Ten years ago when I was conducting this research I had no right to even consider purchasing a £1000 chair. I earned a lower lower income than I do today, and frankly was punching well above my weight to even consider it. Throughout all of the research, however, I'd read so much about how fantastic these two chairs were, that anything else would have been a disappointment. While the Herman Miller seemed like the fan favourite online the Freedom chair was more to my taste, so I was over the moon shortly after to discover an office reclamation company selling high quality used models for £275 each. Knowing that I needed a new office chair my parents had already given me a birthday gift of £200 cash toward whichever chair I wanted, so purchasing through this office reclamation company meant that I managed to own one of the worlds finest office chairs for an out-of-pocket expense to myself of only £75. I now owned a fantastic chair, but I hadn't earned it.

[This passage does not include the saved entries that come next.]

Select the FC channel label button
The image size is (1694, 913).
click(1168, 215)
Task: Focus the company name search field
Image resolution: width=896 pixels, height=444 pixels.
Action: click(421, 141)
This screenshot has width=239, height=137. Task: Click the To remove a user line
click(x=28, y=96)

Fast forward to today, ten years later, and that Humanscale Freedom chair has had a heck of a lot of use and is showing its age. In fact, it's completely broken and ready to be dumped tomorrow morning. This afternoon I went out to buy a replacement. I earn a higher level of income now than I did ten years ago, but I also have two kids now and a mortgage to pay for, so my disposable income is effectively less. Even if I were given another £200 gift today I wouldn't be able to justify spending it on an office chair while there are so many more important things to pay for. Remembering that we had a £40 Ikea voucher kicking around the house I figured I'd pick up a new office chair from there today.

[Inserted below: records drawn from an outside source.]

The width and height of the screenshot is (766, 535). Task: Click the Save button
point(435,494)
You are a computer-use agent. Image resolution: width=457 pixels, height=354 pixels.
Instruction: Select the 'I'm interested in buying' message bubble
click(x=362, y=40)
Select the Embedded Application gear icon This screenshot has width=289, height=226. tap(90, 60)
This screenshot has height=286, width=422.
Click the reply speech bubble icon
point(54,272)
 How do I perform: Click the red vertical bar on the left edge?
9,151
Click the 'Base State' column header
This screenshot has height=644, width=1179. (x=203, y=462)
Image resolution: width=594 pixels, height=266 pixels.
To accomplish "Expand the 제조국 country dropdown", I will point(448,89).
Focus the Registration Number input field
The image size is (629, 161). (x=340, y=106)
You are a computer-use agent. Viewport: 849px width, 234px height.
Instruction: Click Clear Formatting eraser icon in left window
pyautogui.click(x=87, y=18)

When I got to the Ikea store and began to sit on chairs, my heart sank. These chairs all felt like cheap toys compared to what I'm used to sitting on. After owning the Freedom chair for a decade I'd come to take its high level of comfort for granted and naively assumed that any reasonable office chair from Ikea would feel similar to sit on. I was so incredibly wrong. Every chair I sat on at Ikea felt cheap, squeaky, lightweight and flimsy in comparison, and rightly so, they cost a fraction of the price of a premium chair. I even began to wonder whether I could get away with keeping my Freedom chair in use a while longer. However, I can't, the headrest has snapped off and the plastic surround holding one of the arms in place has sheared completely in two, rendering that arm embarrassingly flaccid.

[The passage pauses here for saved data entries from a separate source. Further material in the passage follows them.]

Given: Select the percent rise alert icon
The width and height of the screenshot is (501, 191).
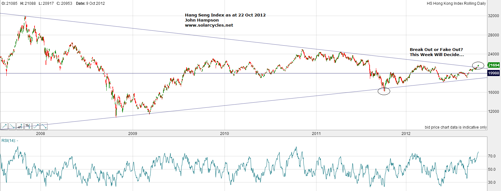Looking at the screenshot, I should pos(20,126).
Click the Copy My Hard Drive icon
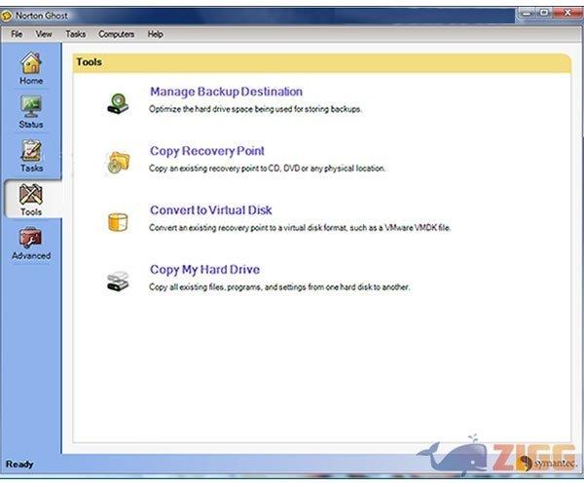 (117, 281)
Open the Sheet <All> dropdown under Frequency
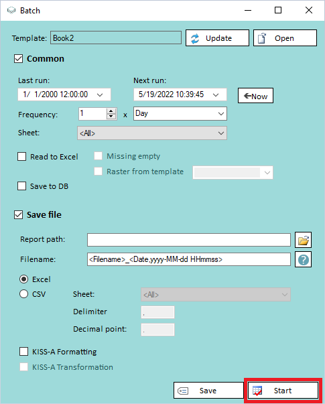 click(x=152, y=133)
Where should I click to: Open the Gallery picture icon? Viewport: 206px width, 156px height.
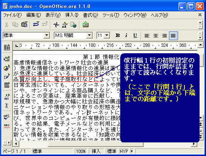click(x=85, y=25)
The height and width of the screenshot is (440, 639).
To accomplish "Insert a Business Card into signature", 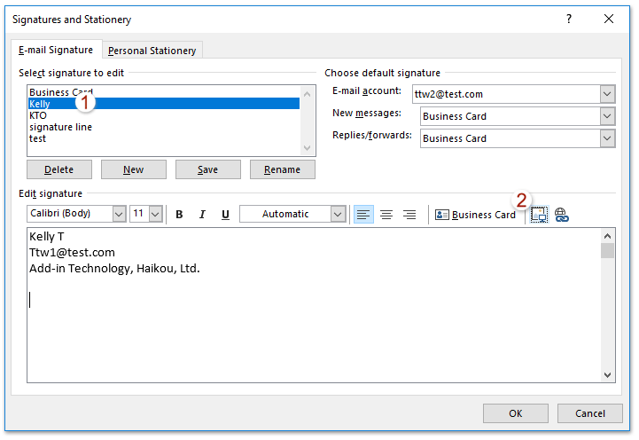I will [475, 215].
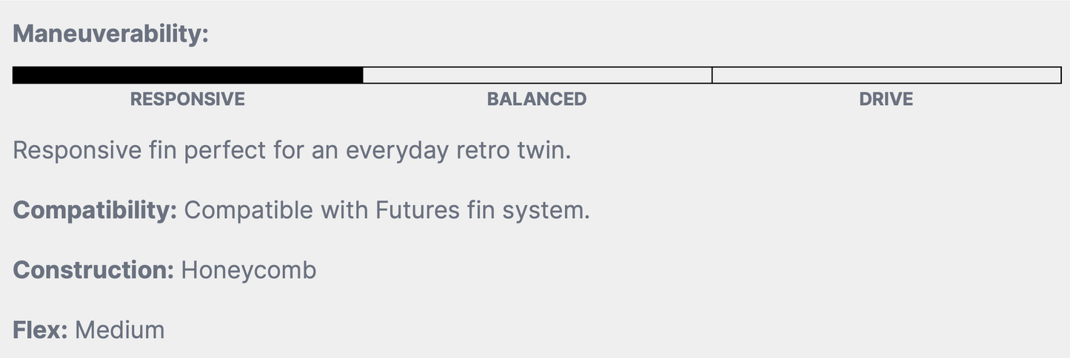Viewport: 1070px width, 358px height.
Task: Click the bold Compatibility label
Action: pos(96,211)
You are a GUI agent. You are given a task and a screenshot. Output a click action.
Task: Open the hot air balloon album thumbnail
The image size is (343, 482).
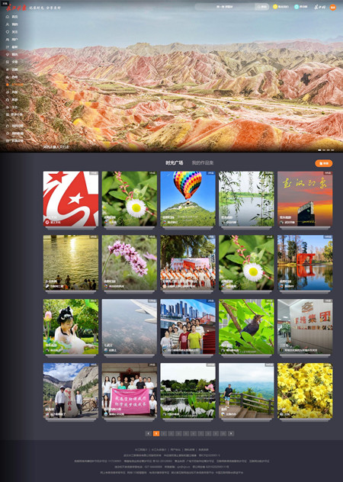[x=188, y=199]
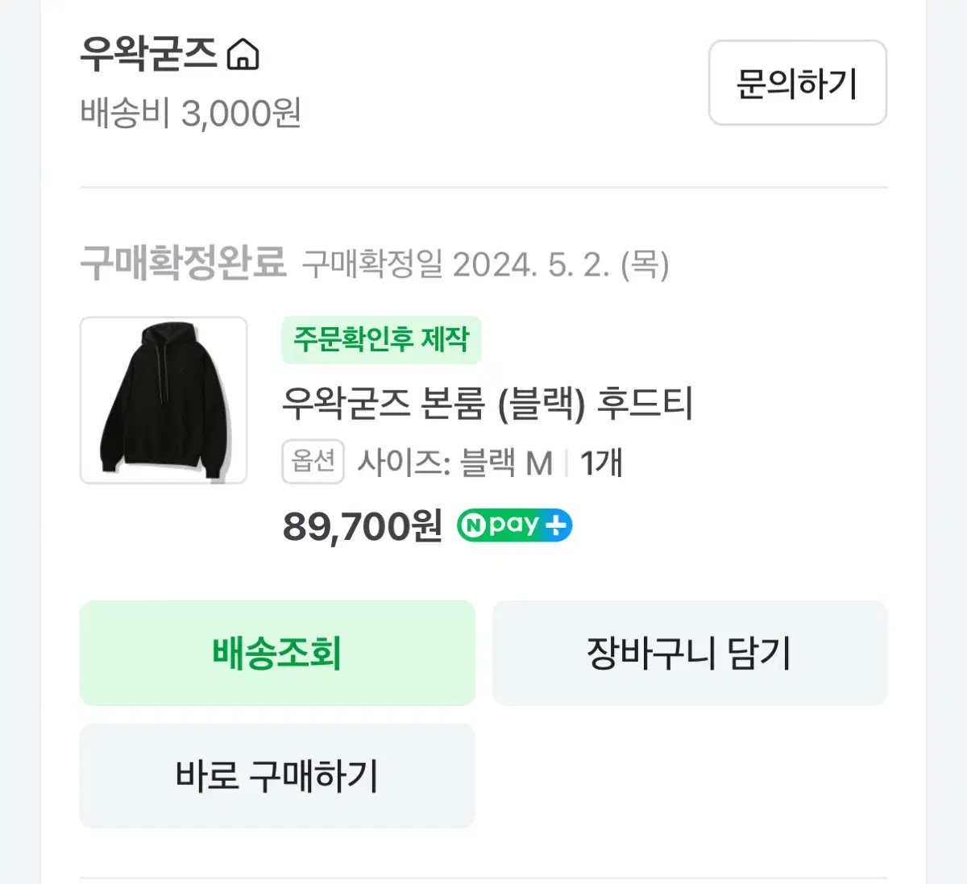Click inside the green 배송조회 button area
The width and height of the screenshot is (967, 884).
[276, 653]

After trying every office chair that Ikea offered at least five times each I opted for a £39 model, not the best on offer but the best comfort to price ratio. It's called a Torkel, which I can only assume is Swedish for "we're sorry". To be fair to Ikea, I'm sure my new chair is the very best that they can offer for £39, but compared to my old Freedom chair it's a huge steaming pile of junk. However, here's the point: that steaming pile of junk is exactly what I deserve at this time. I didn't deserve to be sitting on a thousand pounds' worth of chair for the past ten years, I cheated it, and I still don't deserve to today. Thanks to my new chair I'm now sitting in exactly the right level of (dis)comfort for my current level of success. I really want a new Humanscale Freedom chair, so I'll have to earn it. I will own one again, there's no doubt in my mind. When I do, it'll be a brand new one, and I'll happily pay full price for it because I'll be earning at a high enough level of income to afford that. Not today, however. Today I have a long way to progress in my career to get to that point, and I'll happily sit in discomfort while I work. Every time my ass hurts or I have an aching back I'll remember how far I have left to go to get to where I want to be. I want to get a little better every day that I'm on this planet (both in my career and generally as a person), and what better way to continuously remind myself of that fact than to sit on my new (crappy) office chair every day, knowing exactly how much more comfortable my ass will be when I'm fully kicking life's ass.